For a figure that literally nobody had thought about for the fifteen years leading to this exact moment, this guy is pretty badass!

Arctic Attack Sabretooth is huge, finely detailed and looks like one of those frosted pastries that only turn up after Christmas dinner. I’m amazed that this was a fairly “regular” action figure, and not some window-boxed collector’s edition.

Did I mention that when you push a secret lever on Sabretooth’s back, his mouth hangs open to blast imaginary wind? There’s that, too!
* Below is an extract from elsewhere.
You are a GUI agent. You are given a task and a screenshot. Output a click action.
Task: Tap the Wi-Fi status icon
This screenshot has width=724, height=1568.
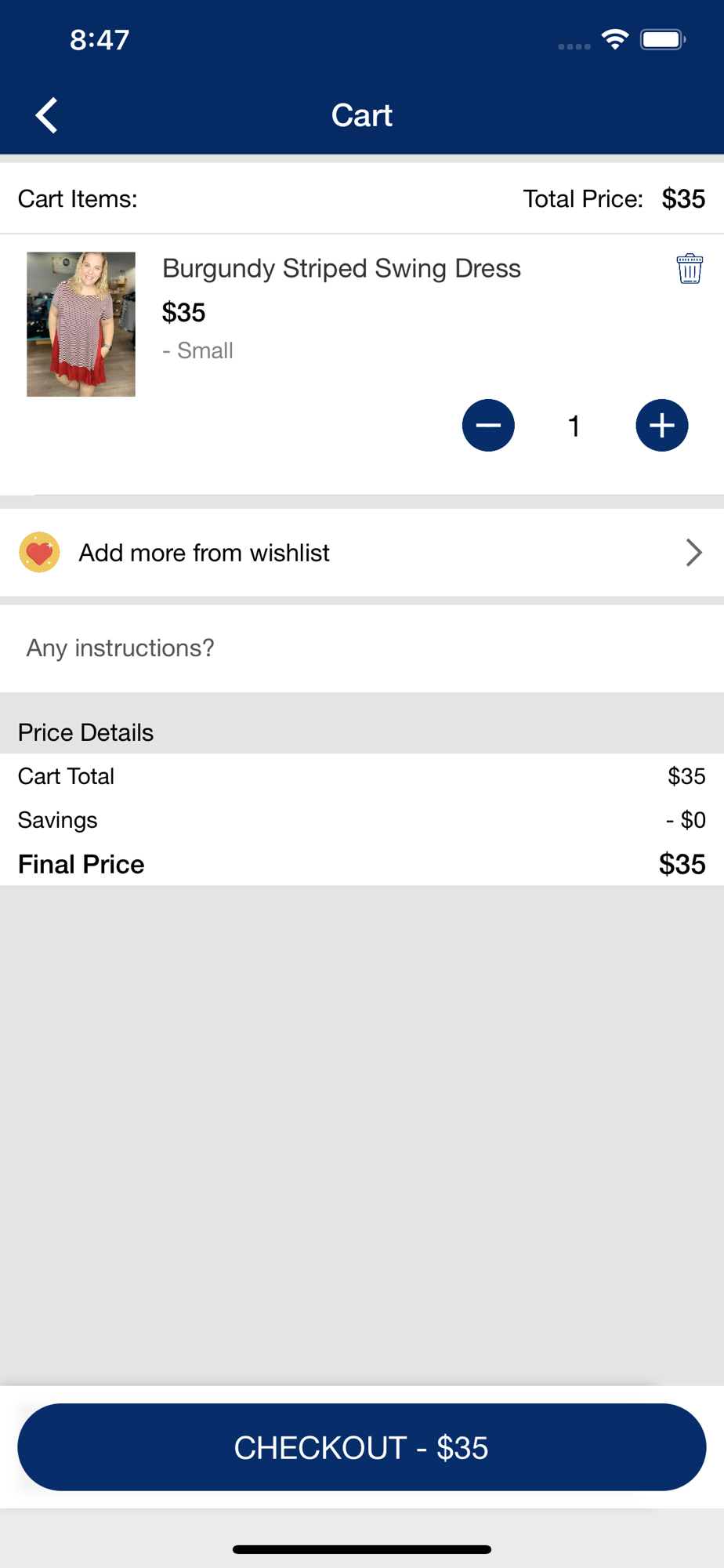[x=615, y=39]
Fun fact: In the first X-Men movie, Sabretooth was played by Tyler Mane, who’d later play Michael Myers in Rob Zombie’s Halloween remake. But long before he performed as either character, Mane was a pro-wrestler who formed a tag team with Kevin Nash… who’d later play the Super Shredder in TMNT II!

So the next time you’re playing Six Degrees and someone challenges you to connect Sookie Stackhouse to Tatsu, remember who gave you the goddamned blueprint.

1

a3Not Quite Han Solo in Hoth Gear
Not Quite Hasbro (1997)

Here’s a bootleg version of the POTF2 “Han Solo in Hoth Gear” figure, made in Mexico. The real version isn’t nearly as Bluto-like, nor does it have a face that only works if Han is imitating Reggie Jackson’s “kill the queen” scene from Naked Gun.

Bootleg Star Wars figures were all the rage in the late ‘90s, easily procurable not just by mail, but also at pretty much every flea market across the country. For a brief moment, they seemed almost as easy to find as the legitimate figures!

Luckily for Han, his bootleg was fairly inoffensive, merely looking “less handsome” and “more hypnotized.” I have others from the set, and they can get pretty atrocious. (My “Leia in Boushh disguise” has a helmet that only fits over half of her head, and permanently carries an all-brown thermal detonator that looks too coincidentally like a big clump of shit. Trust me, this Han would never be interested in that Leia.)